Had I been pilot when Sirius was here, she would never have gone on the reef.”

“Stephen, that is truly splendid!” cried Kitty, eyes shining.

Richard wrung his hand. “That is not all, is it?”

“There is more, I admit.” He looked lit from within, a fine man not many years past thirty with a whole new world spread before him. “I am in the Royal Navy with a temporary rank of midshipman, but as soon as Commander King can get permission from His Excellency I am to be commissioned a lieutenant—for rank, probably to some ship permanently in Portsmouth harbor. I will be staying here, however, so do not panic. When a genuine lieutenancy comes up, then I am afraid I will have to go. Not an immediate prospect. Meanwhile I am pilot, shortly ye’ll have to address me as Lieutenant Donovan, and in my spare time I have been placed in charge of men clearing forest on Mount George, so I am out of that wretched stone quarry.”

“This calls for a small celebration,” said Richard, rising to dig behind a bookshelf. Out came a bottle. “’Tis my own rum—Morgan’s special blend. Major Ross gave me a good supply of it when he left, but I have not tasted it. So you and I will see what the local rum is like after it has aged a while in a cask with some decent Bristol spirits to help it along.”

“Here is to you, Richard.” Stephen lifted his mug and sipped, expecting to flinch or at least grimace. Surprise spread over his face, he took a full mouth of it. “Richard, not bad at all!” The mug was tipped in Kitty’s direction. “And here is to Kitty and the baby, whose godfather I demand to be. May she be a girl and may ye call her Kate.”

“Why Kate?” asked Kitty.

“Because in this part of the world ’tis better to be a shrew than a mouse.” Stephen grinned. “Do not blanch so, little mother! Some man will tame her.”

“What if it is a boy?” the little mother enquired.

Richard answered. “My first boy will be William Henry, and he will always be called all of it. William Henry.”

“William Henry. . . . I like it,” said Kitty, pleased.

Head bent over his mug, Stephen concealed a sigh. So she did not know. Would she ever know? Richard,
tell
her! Admit her as an equal, I beg you!

“I have news too, Lieutenant—and may ye be an Admiral of the Blue one day,” Richard announced, toasting Stephen. “Tommy Crowder has been ordered by Mr. King to start a register of land and land owners. I am to go down in it as Richard Morgan—free man—possessed of twelve acres in his own right and not by power of the Crown. I am also to have ten acres at Queensborough on part of the treeless area. That will come next June or thereabouts as a grant from the Crown.
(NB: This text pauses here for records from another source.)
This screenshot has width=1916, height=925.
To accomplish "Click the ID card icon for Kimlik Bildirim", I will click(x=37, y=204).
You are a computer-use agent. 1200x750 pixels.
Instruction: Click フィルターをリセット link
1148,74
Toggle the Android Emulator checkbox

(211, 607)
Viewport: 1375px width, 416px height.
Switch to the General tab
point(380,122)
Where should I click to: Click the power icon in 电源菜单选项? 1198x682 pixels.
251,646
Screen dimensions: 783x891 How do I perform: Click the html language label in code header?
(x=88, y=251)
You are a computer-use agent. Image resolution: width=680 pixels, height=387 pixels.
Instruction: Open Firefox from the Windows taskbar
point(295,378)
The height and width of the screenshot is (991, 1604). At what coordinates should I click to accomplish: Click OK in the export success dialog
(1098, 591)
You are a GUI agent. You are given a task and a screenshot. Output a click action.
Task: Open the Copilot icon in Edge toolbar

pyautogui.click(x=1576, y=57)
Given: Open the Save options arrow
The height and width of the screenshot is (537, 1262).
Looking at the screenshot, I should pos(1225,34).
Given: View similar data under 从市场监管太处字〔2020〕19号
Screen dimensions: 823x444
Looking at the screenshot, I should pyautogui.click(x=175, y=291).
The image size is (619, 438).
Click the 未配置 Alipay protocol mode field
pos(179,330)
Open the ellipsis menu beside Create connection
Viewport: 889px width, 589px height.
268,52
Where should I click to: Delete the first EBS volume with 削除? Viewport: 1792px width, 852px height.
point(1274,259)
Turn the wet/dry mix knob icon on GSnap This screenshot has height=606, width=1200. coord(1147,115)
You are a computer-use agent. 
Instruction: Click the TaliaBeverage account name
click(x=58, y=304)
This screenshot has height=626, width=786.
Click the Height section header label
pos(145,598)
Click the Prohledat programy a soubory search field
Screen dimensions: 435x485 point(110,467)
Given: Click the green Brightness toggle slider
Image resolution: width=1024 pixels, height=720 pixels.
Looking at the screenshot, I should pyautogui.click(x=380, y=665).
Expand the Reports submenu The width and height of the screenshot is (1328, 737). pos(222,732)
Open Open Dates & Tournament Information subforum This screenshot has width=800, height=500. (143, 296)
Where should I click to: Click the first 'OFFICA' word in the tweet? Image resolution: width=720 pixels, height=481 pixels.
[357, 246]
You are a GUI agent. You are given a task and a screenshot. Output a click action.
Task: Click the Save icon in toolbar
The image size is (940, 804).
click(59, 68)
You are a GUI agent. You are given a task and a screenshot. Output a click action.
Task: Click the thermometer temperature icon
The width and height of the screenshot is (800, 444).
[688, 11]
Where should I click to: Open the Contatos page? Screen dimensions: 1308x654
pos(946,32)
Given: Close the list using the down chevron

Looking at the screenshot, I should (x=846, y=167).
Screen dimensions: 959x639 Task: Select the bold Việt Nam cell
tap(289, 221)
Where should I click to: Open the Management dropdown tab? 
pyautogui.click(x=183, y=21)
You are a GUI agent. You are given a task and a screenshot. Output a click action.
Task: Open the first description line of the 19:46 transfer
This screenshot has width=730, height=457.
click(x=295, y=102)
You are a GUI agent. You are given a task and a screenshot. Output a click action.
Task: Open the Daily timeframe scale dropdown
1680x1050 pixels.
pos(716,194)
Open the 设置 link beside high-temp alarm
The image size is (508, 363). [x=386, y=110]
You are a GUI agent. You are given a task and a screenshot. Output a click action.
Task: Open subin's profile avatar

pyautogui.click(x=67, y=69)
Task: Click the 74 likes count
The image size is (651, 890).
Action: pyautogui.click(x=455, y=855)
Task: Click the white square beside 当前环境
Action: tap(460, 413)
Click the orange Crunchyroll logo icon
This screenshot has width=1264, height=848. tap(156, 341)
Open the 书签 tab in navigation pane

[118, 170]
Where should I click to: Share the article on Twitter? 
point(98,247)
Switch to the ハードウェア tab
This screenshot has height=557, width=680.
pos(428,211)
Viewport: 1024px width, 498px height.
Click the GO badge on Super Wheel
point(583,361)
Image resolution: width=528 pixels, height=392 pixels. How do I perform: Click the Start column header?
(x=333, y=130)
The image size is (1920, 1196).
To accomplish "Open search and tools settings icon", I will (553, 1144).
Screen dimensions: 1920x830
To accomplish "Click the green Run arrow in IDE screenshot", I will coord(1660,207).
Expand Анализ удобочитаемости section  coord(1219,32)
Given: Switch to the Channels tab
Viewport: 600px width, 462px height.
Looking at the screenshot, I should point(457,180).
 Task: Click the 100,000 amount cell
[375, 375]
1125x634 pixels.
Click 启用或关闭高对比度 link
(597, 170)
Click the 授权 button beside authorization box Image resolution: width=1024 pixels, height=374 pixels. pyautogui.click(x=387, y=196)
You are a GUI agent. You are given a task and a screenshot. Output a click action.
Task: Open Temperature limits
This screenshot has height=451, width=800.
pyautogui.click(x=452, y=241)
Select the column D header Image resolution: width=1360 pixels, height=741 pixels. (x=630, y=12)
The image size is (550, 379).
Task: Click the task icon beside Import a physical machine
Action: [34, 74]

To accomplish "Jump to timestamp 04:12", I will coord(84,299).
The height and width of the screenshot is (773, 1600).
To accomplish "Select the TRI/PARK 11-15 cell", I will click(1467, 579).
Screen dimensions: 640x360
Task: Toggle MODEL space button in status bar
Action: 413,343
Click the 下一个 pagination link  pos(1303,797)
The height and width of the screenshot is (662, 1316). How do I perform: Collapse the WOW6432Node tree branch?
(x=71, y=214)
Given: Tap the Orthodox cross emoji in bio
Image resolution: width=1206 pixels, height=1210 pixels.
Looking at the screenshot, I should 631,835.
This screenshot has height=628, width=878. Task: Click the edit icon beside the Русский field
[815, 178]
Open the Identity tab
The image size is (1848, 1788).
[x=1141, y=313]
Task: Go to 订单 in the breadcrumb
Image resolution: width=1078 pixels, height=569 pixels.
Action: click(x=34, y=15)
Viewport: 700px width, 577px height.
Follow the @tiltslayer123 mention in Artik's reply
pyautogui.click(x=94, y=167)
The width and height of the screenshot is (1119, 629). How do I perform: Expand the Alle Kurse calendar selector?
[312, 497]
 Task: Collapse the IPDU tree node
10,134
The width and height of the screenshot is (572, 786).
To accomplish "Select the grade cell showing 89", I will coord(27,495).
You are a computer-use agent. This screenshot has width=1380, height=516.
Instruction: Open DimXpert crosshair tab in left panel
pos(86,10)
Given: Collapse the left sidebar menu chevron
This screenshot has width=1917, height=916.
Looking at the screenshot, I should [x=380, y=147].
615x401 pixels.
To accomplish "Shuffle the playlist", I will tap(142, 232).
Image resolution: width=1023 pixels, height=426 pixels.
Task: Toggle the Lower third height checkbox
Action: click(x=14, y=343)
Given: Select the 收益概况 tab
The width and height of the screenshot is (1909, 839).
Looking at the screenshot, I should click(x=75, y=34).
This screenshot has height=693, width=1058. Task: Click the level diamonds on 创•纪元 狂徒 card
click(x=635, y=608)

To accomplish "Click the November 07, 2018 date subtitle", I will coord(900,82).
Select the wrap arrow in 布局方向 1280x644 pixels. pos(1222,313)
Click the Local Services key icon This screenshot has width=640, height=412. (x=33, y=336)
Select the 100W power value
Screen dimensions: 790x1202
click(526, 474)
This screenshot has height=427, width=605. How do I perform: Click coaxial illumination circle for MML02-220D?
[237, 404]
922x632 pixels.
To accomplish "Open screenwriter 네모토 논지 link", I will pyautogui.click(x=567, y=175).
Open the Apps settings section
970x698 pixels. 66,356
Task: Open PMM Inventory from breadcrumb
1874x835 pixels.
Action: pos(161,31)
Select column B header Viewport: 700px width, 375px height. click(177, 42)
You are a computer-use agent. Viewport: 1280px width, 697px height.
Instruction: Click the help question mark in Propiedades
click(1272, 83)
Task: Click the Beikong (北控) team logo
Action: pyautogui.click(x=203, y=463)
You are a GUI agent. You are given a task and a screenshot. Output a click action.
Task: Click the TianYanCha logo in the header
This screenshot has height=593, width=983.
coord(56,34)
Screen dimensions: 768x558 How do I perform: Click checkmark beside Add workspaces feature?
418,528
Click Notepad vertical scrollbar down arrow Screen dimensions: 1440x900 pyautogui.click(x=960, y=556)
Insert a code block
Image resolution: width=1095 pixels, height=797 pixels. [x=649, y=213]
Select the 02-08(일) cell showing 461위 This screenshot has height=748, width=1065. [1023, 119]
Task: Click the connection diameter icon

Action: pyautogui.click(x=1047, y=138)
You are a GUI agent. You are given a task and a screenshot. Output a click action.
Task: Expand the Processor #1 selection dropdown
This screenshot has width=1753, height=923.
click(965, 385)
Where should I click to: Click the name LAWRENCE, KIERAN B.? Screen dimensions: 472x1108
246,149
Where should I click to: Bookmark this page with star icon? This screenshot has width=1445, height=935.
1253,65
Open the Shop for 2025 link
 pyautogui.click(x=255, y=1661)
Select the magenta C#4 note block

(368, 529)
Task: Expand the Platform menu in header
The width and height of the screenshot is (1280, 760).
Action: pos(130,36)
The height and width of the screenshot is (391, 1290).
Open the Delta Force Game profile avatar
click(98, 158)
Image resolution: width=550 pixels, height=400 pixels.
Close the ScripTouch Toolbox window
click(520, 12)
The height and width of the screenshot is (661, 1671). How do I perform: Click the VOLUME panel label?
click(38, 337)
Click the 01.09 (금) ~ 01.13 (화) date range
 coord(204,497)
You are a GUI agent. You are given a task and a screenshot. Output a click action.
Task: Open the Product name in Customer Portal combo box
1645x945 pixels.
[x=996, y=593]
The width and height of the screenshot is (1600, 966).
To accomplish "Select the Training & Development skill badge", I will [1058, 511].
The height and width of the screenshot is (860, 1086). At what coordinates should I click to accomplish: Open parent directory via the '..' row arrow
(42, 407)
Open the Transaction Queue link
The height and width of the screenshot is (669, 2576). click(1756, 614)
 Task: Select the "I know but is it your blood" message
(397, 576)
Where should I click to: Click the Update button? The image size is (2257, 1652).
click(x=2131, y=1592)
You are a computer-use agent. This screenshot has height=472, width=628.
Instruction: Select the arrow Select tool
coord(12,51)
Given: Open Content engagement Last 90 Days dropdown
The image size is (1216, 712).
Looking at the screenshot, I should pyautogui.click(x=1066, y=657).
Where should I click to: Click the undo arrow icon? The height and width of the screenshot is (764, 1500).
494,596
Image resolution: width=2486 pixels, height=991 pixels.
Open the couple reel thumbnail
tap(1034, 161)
So I will grow wheat on Morgan’s Run and Indian corn at Queensborough to feed my pigs.” He lifted his mug. “I drink a second toast to ye, Lieutenant Donovan, for all your many kindnesses through the years. May ye command a hundred guns in a big sea battle against the French before ye become an Admiral of the Blue. Kitty, turn your back and do not peek.”

The twenty gold coins were slipped into Stephen’s palm; he raised his brows, then put them into the pockets of his canvas jacket. When Kitty was told that she could look, she found them laughing, for what reason she did not know.

1792 came
in dry, though there had been the usual rain around Christmas, luckily just after reaping had ended. Kitty grew heavier, but she was not one of those women who looked as if they might burst; she carried small and could keep busy without too much extra effort.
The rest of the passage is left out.